Castles are a hazard of travel in the UK. It's not so much the arrow slits and murder holes that are a danger to unwary visitors these days, more the sense of duty that compels the conscientious traveller (ie me) to trail round one after another, up and down uneven stone steps, in and out of gloomy dungeons and ornate halls, reading the story boards and trying to steer a path through this island's complicated history. It can be a bit of a mission, frankly, and after a while they all tend to merge.
But Lancaster Castle is different. It was a Class C prison until very recently, and it's still a court, so there are great stories to hear about escapes and cases (Birmingham Six, for example) and grand rooms to visit, to sit in the judge's chair or in the dock. We saw a holdfast and branding iron with M for malefactor, children's handcuffs, pikes and manacles. We stood in pitch darkness in a cell where remand prisoners spent months waiting for the judge to come to the town.

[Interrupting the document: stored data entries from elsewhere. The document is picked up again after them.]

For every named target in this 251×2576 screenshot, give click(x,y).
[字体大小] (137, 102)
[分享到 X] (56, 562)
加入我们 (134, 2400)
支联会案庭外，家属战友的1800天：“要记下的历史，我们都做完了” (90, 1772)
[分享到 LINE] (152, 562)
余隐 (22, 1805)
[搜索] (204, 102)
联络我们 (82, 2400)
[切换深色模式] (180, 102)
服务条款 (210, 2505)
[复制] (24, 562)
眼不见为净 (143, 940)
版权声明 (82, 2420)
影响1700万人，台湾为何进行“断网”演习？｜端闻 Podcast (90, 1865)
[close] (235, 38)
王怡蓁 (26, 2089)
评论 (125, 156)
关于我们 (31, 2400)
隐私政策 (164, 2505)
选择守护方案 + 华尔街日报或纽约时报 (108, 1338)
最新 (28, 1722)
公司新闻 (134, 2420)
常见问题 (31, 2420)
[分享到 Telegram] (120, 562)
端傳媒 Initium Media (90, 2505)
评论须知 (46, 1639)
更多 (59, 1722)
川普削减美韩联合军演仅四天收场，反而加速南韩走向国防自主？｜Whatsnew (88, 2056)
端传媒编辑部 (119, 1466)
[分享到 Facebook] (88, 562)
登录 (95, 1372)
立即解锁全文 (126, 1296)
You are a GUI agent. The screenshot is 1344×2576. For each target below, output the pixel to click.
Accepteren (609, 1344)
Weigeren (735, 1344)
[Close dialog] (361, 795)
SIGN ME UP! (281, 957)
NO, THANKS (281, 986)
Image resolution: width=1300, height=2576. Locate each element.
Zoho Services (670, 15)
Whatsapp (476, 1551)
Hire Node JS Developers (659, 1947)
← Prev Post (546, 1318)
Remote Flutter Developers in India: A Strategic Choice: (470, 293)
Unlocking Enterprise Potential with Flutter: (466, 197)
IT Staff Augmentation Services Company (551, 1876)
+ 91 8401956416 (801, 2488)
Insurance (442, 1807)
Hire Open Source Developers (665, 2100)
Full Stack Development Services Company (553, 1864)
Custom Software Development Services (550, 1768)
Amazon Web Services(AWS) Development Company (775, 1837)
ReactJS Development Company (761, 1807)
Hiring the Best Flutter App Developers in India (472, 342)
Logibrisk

And there was a NZ connection: Edward Gibbon Wakefield, founder of Christchurch, spent 2 years inside here. Fascinating stuff, helped by a great guide.
Then there was coffee to buy at Atkinson's nearby, the beans weighed out on old-fashioned scales with brass weights. And a Museum of Childhood to visit with the creepiest dolls this side of Stephen King.
Finally, Morecambe, with its tat and tacky, in both senses, lettered rock, dodgems and bingo, wide sand and distant sea, sedate strollers and sweating trial bikers; and the Art Deco Midland Hotel with a tinkling piano, views across the bay, and a tiered cake stand of dainty sandwiches, Victoria sponge and perfect scones, with jam, clotted cream and Earl Grey tea.